* _SUPPLIED RECORDS_
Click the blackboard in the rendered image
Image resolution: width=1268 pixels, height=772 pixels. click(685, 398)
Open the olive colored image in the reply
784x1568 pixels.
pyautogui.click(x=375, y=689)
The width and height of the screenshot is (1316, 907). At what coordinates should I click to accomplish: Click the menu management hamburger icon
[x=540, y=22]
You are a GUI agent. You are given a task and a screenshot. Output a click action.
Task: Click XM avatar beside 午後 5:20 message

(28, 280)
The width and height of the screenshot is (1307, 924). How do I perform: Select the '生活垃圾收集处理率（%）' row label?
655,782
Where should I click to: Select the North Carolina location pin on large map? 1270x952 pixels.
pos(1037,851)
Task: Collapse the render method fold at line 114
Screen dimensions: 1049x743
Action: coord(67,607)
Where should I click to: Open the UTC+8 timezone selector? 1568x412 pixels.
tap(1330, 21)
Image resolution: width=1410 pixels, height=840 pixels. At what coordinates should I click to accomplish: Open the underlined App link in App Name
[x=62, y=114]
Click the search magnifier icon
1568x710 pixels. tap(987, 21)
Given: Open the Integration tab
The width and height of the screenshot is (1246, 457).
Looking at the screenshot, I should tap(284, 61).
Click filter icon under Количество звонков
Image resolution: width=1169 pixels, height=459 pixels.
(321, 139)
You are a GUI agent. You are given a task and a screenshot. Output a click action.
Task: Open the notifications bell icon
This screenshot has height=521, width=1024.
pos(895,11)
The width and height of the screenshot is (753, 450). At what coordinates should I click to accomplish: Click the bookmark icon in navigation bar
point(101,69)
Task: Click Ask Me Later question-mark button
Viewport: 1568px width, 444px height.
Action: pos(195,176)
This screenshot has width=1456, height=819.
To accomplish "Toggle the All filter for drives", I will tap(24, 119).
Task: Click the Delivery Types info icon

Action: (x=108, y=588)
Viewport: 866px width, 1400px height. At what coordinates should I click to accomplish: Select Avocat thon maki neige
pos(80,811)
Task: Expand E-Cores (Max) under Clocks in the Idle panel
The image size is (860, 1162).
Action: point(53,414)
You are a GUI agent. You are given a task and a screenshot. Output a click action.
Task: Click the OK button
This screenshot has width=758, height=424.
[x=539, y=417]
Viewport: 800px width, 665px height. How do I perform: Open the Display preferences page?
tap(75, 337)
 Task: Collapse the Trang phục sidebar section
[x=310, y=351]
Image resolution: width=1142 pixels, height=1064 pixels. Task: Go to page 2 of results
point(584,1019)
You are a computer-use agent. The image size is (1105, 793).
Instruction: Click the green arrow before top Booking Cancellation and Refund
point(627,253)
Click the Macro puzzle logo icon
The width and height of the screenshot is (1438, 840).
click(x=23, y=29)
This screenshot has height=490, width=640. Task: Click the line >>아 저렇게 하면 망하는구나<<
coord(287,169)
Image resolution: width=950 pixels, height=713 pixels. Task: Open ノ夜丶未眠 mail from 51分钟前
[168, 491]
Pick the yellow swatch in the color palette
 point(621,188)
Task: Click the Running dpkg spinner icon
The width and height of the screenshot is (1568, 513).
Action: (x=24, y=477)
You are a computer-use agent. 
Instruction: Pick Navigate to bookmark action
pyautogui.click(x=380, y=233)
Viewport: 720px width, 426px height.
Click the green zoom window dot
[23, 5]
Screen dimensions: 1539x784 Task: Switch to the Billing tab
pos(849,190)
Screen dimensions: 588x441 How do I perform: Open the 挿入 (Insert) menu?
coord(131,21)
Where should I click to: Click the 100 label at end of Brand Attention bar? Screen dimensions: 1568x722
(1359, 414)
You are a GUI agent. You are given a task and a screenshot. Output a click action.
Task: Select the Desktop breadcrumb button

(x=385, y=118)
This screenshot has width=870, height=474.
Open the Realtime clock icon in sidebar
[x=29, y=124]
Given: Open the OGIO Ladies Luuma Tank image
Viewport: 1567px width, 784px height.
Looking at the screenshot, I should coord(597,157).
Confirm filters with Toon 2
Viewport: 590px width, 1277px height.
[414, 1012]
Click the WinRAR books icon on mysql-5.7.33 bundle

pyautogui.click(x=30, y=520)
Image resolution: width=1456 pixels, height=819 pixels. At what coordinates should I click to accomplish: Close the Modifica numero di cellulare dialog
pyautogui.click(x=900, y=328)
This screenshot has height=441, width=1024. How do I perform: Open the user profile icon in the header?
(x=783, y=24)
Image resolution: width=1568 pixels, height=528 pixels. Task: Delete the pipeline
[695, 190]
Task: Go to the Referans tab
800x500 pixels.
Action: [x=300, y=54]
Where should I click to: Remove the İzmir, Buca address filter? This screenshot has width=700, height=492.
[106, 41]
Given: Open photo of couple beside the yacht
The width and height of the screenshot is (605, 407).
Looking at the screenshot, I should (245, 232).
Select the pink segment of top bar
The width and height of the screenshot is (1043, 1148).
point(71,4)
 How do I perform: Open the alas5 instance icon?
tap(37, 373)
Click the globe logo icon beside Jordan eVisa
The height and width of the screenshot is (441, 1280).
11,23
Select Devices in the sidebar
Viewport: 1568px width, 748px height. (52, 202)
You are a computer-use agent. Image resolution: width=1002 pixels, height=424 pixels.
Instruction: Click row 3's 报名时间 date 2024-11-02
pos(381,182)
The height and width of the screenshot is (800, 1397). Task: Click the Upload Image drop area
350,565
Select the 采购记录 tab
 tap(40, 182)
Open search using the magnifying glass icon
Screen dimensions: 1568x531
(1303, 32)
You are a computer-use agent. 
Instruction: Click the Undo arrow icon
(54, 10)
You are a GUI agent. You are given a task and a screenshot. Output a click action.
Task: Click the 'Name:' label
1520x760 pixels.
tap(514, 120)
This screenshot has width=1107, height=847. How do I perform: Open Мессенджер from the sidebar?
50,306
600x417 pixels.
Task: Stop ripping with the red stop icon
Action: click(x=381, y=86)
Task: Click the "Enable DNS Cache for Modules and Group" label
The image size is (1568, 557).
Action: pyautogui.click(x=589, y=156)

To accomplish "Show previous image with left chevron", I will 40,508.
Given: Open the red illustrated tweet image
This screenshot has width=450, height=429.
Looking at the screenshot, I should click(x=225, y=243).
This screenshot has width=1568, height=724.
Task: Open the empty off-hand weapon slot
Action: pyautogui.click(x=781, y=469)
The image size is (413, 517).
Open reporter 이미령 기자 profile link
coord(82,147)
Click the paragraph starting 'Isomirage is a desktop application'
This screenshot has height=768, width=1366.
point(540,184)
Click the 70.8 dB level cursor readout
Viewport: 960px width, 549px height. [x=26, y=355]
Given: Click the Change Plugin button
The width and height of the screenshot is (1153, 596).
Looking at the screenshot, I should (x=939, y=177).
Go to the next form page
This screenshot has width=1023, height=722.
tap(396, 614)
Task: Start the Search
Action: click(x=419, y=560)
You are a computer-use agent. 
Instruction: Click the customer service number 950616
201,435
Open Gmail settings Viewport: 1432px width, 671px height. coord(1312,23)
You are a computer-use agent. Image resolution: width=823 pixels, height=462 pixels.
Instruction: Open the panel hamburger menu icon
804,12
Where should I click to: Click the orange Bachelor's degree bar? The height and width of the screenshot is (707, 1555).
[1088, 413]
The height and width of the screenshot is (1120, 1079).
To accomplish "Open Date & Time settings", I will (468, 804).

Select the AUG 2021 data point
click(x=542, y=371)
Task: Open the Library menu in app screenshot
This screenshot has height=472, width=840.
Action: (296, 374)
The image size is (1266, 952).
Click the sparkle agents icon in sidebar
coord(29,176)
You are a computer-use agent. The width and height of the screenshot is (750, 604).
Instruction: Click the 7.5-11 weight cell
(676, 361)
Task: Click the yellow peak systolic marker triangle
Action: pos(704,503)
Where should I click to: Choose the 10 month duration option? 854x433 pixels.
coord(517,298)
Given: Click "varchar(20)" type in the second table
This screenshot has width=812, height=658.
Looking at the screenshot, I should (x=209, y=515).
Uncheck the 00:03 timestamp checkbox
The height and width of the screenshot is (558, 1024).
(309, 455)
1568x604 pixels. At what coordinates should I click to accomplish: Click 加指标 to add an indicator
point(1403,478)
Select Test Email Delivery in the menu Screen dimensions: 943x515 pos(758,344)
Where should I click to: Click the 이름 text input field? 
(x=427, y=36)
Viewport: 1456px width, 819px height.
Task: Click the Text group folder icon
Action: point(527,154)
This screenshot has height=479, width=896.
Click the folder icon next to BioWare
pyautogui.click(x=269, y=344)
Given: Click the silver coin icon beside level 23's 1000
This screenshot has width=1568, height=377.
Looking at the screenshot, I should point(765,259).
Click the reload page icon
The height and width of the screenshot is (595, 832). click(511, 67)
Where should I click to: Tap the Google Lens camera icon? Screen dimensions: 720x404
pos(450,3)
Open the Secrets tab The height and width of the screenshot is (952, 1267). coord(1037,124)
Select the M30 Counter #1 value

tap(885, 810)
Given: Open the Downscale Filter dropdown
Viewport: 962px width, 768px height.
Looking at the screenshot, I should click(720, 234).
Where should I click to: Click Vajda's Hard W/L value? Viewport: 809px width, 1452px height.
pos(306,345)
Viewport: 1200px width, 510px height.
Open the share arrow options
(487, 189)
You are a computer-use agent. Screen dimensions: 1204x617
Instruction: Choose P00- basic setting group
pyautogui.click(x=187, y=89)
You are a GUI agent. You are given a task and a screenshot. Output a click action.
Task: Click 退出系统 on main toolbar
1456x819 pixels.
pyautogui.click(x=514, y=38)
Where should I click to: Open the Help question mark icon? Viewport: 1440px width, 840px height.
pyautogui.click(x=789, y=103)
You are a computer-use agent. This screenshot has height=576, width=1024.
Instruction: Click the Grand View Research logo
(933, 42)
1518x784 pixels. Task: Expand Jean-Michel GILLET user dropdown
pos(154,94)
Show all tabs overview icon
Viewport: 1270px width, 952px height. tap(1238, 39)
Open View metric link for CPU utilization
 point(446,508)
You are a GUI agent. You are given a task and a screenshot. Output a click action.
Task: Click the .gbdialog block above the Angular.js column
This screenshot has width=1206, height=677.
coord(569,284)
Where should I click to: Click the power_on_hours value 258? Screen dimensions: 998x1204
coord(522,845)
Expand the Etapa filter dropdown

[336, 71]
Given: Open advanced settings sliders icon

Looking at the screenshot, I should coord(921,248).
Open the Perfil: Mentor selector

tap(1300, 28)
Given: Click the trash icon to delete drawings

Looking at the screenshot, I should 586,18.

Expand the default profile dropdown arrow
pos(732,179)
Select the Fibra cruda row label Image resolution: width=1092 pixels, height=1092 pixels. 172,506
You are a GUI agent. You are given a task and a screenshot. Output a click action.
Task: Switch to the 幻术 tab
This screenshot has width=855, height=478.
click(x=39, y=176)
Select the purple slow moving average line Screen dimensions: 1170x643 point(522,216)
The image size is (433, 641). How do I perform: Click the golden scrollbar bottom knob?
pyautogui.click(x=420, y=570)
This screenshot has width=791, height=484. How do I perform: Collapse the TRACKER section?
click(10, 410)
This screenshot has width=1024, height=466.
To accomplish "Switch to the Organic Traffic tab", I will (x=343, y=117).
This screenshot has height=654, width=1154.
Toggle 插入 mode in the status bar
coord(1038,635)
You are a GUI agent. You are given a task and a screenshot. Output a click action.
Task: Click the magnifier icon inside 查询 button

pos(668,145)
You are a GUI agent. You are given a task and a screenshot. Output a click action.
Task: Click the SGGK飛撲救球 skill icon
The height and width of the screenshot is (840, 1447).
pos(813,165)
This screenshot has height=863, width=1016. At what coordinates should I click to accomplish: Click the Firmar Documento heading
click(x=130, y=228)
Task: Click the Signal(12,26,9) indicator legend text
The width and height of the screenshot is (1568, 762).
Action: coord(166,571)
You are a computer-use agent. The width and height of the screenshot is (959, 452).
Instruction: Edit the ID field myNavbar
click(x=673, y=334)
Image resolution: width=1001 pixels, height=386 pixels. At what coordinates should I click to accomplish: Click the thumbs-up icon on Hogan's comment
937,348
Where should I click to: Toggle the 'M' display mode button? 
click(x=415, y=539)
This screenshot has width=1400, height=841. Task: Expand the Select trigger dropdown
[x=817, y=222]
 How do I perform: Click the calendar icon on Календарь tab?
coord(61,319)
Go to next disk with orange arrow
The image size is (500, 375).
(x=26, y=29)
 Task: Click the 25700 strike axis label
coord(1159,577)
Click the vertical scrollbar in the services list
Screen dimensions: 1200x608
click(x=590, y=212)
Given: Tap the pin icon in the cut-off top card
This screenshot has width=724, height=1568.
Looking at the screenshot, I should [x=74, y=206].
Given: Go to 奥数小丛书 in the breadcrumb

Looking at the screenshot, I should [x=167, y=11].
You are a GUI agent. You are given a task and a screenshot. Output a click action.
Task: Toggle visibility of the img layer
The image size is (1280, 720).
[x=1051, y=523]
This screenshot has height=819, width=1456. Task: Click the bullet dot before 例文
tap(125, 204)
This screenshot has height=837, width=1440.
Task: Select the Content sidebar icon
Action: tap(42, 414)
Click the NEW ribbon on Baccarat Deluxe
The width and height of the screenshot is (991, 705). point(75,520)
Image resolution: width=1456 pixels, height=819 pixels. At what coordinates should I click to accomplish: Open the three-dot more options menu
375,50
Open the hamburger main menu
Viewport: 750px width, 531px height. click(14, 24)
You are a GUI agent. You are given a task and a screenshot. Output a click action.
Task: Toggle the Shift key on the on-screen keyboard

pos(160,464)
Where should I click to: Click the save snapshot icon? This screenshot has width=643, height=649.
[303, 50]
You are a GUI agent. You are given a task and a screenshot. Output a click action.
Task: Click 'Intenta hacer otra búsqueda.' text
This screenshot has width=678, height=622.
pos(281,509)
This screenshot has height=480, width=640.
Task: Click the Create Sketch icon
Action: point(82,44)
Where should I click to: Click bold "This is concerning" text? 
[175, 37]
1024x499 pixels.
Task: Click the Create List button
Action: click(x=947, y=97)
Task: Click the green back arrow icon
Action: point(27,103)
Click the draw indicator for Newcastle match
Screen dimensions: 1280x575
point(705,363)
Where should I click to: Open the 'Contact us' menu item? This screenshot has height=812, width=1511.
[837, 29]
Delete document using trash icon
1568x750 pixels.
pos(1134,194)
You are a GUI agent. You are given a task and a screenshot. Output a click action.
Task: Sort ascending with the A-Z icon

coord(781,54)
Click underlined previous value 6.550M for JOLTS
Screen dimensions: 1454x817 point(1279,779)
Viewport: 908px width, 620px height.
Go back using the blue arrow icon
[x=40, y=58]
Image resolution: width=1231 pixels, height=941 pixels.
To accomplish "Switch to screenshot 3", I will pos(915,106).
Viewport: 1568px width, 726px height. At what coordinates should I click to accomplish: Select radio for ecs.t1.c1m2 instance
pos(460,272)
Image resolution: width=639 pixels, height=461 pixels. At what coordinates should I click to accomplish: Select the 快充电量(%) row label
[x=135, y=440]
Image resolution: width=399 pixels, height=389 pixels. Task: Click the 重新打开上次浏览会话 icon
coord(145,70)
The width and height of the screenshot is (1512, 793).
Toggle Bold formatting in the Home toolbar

* _PROMPT_
Repeat the records above word for word, from the line containing "The width and height of the screenshot is (1307, 924)." through the line containing "tap(1330, 21)", including both of those lines.

* _SOLUTION FOR THIS EXERCISE_
The width and height of the screenshot is (1307, 924). How do I perform: Select the '生活垃圾收集处理率（%）' row label?
655,782
Where should I click to: Select the North Carolina location pin on large map? 1270x952 pixels.
pos(1037,851)
Task: Collapse the render method fold at line 114
Screen dimensions: 1049x743
Action: coord(67,607)
Where should I click to: Open the UTC+8 timezone selector? 1568x412 pixels.
tap(1330, 21)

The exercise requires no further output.